What is being asked:
Return each line of the records with nothing changed, pictures excepted.

Collected data:
------------------------------------

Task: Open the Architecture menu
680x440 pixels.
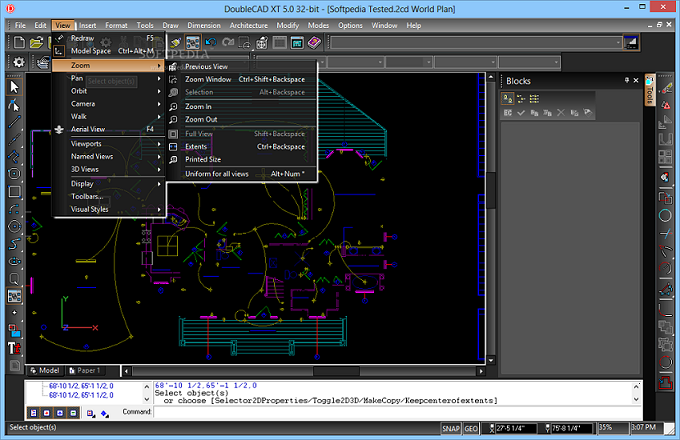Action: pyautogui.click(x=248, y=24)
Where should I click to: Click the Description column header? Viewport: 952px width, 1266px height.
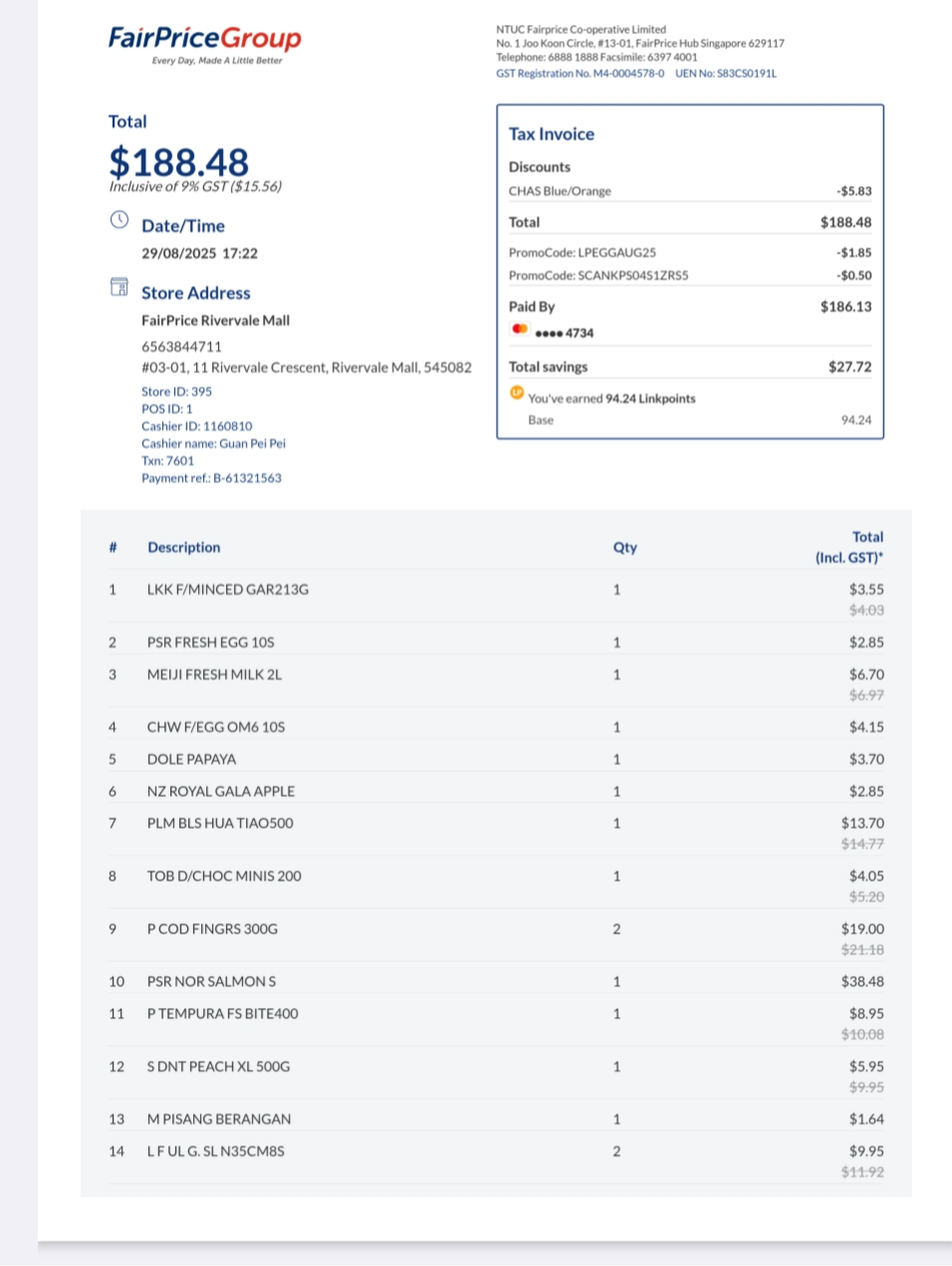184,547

------------------------------------

Result:
Task: Open the Architecture menu
680x440 pixels.
Action: pyautogui.click(x=248, y=24)
Where should I click to: Click the Description column header? Viewport: 952px width, 1266px height.
184,547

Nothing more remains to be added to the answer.